Por muy mal que se porte, no le pegues a tu hijo, porque aunque de alguna extraña forma siga siendo «aceptable» que los papás golpeen a su hijo NO está bien.

¿Qué harías si un desconocido le pega a tu hijo? ¿Si un policía te golpeara por cometer una infracción? ¿Si tu pareja te pusiera una mano encima? ¿Si tu jefe te diera una cachetada por no entregar algo a tiempo? ¿Aprobarías estas formas de violencia?

Toma en cuenta que todos los niños hacen travesuras y que les toma tiempo aprender a comportarse de una forma «correcta», pero de ti depende, eliminar la violencia en casa.

Cuando le pegas a tu hijo…

Le enseñas que cualquier persona puede pegarle.

Que no merece respeto.

Que los más fuertes tienen derecho a imponer su voluntad.

Que no sirve platicar, porque todo se resuelve a golpes.

Que los golpes son muestras de afecto porque es “por su bien”.

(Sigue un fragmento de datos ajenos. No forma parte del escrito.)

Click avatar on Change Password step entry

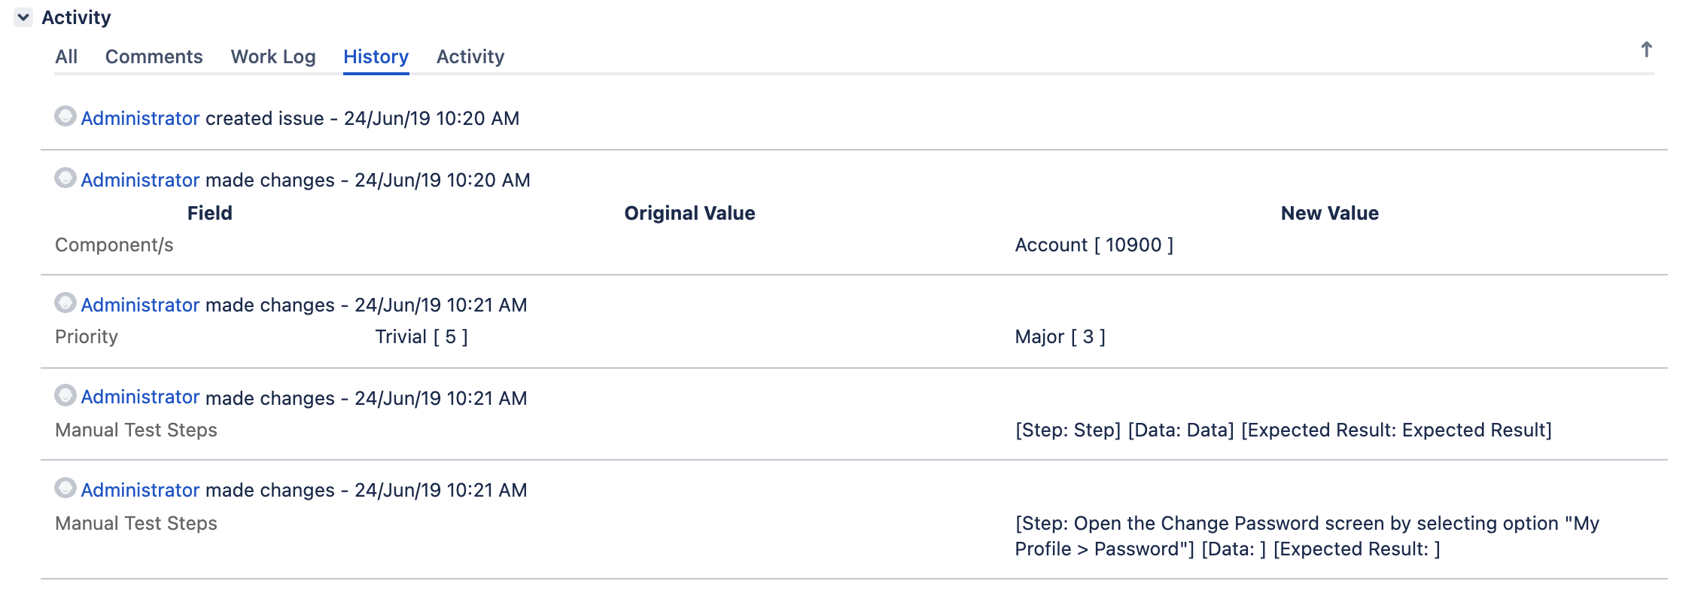pyautogui.click(x=65, y=488)
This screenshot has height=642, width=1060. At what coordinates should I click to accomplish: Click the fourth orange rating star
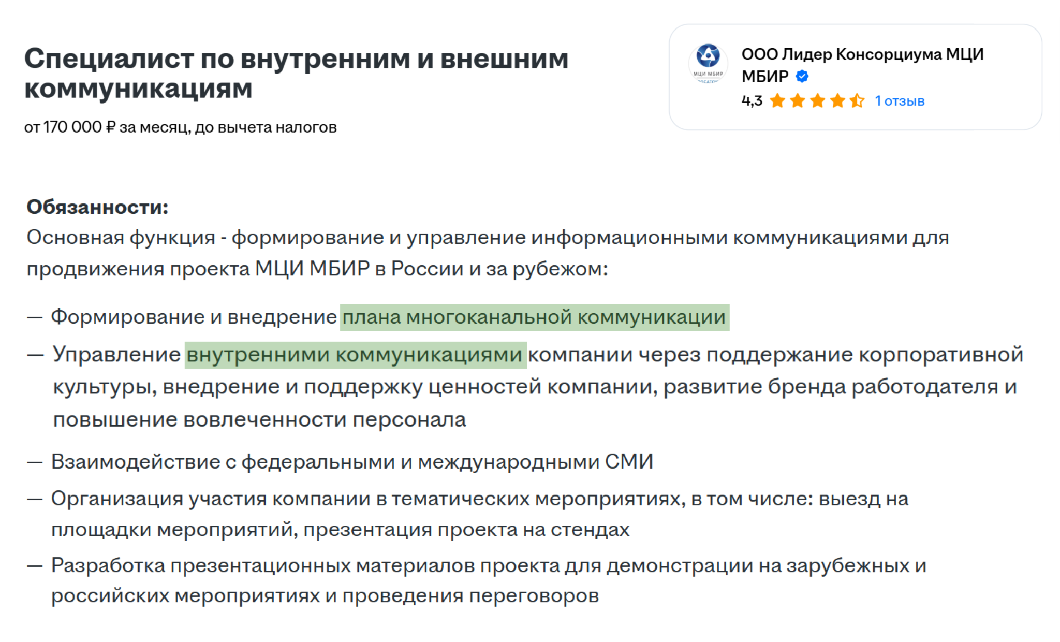(x=837, y=100)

Las amenazas, golpes y gritos te quitan autoridad.

Generas desconcierto en el niño y una atracción por el conflicto.

Tu hijo se aleja de ti.

Por muy mal que se porte, no le pegues a tu hijo

Debes estar consciente de cuáles son tus dificultades para educar a tu hijo y ten en mente que tu hijo es tu espejo, si ve que mamá y papá pelean, golpean, gritan… él también lo hará.

  1. Encuentra el equilibrio entre ser un papá amoroso y estricto.
  2. Sé más democrático.
  3. Incluye a tu hijo en las decisiones familiares.
  4. Participen en pareja en la educación de su hijo.
  5. Explícale a tu hijo qué quieres y por qué de buena forma, sin gritos ni groserías.
  6. Observa a tu hijo. Toma en cuenta el tiempo que emplea en hacer travesuras, tal vez sea una evidencia de que lo dejas mucho tiempo solo y su conducta es respuesta a tu descuido o falta de atención.
  7. Dile un “no” firme, sin discursos.
  8. Explícale con calma, lo que no debe hacer.
  9. Que en tu casa exista un equilibrio, que no todo sea “no” pero tampoco todo “sí”, pon límites.
  10. Si algo no queda claro, explica a tu hijo varias veces pero no toleres insultos o violencia entre hermanos.
  11. Busca la forma de comunicarte con tu hijo, escúchalo, hazle saber que es importante para ti el saber cómo se siente.

Adelantarte a un berrinche te salvará de caer en golpes
y gritos derivados de perder la paciencia.